What protest do you want to be on with this sort of vileness? |
There is good reason to be wary of such people given Christchurch, but I am loathe to condemn the majority of protestors with such a label, although it has become a common trend to simply treat those they dislike as being “fascists”. Don’t be mistaken, such types deserve to be ostracised, condemned and monitored, and the protestors ought to know by now that letting such elements be tolerated utterly decimates sympathy they will get from many people. Yet what of those who oppose vaccine mandates and find that some of their fellow travellers are Nazis? What do you do if a largely anarchic protest attracts totalitarian eliminationists? You kind of have three choices. Confront the Nazis, ignore the Nazis or don't go and surrender the issue. To do the former requires some collective effort and will, the do the second is damaging and evasive, and to do the third might seem like surrendering the issue that matters to you. None of those types believe in individual freedom, not remotely.
Other protests do go down dark paths of promoting violence though, and it doesn't get the same attention from the left when it's not in power.

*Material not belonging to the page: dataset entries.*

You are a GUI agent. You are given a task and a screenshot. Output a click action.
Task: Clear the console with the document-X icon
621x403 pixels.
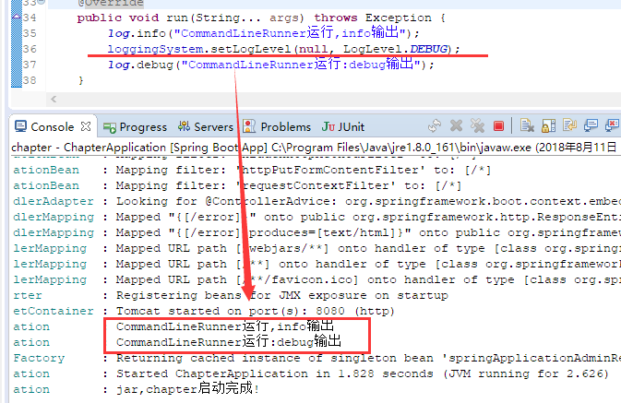coord(527,126)
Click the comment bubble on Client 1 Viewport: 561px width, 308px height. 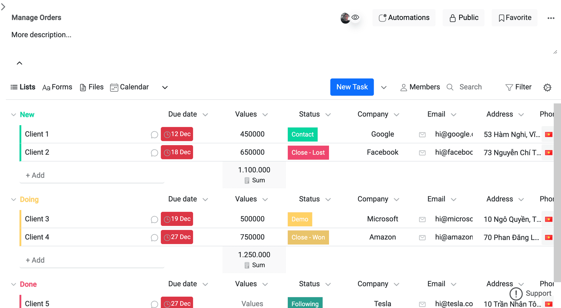154,135
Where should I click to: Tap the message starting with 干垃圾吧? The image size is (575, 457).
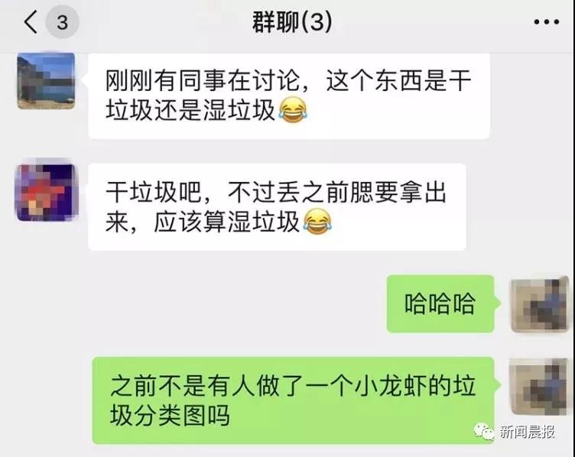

You see when lefties go on a protest that results in paper face beheadings of John Key, Bill English and Judith Collins
… a protest backed by Labour and the Greens (called Aotearoa is Not for Sale), you’re just meant to blank that out. Meanwhile, Jacinda Ardern thinks there is something sinister about the anti-mandate protests to be "imported" (in that they are no doubt inspired by similar protests overseas), but it is just fine for BLM and climate change protests to be inspired by similar protests overseas. You see implying the anti-mandate protestors aren't "real" Kiwis is just the sort of noxious rhetoric seen by some of her nationalist opponents against Ardern and other leftwing politicians. It's not only mindless, but toxic as well.
See it's awfully ironic when organisations like the Victoria University
of Wellington Student Association (VUWSA) (which once warmly defended
forcing students to belong to and fund it) openly take a conservative view of protest. when
it almost certainly wont support this approach to protests when it
comes to backing its own causes, which almost always are about demanding
more of other people's money and more government.
There are good reasons to arrest anyone who is threatening anyone, or vandalising property, and those inciting violence, but the recent trend for some politicians to treat the protestors as being somehow lesser citizens is both unfair and counterproductive. It’s hard to spin your way out of this, and people who feel treated as second class citizens (literally) are much more willing to hold out when they feel they have nothing to lose. They are also more likely to be aligned to seriously sinister types when they are the only ones giving them any form of succour.
Unfortunately no MPs will talk to the protestors in part because they are fearful of violence from the protestors, but also because they know they will be hounded and vilified by media and other politicians for doing so. The only way to nullify that would be for one MP from each of the parties in Parliament to agree to talk with a few representatives - that would help to reveal whether this is just about mandates or not.
It might also give the protestors some reason to move on, because they might feel that they have been heard.
UPDATE: David Seymour does appear to spoken to someone at the protest, and while the cynic might say it's because polling is looking not too great for ACT given Luxon seems to resuscitated the Nats, I'd like to think he actually is embracing the idea that mandates need to be phased out.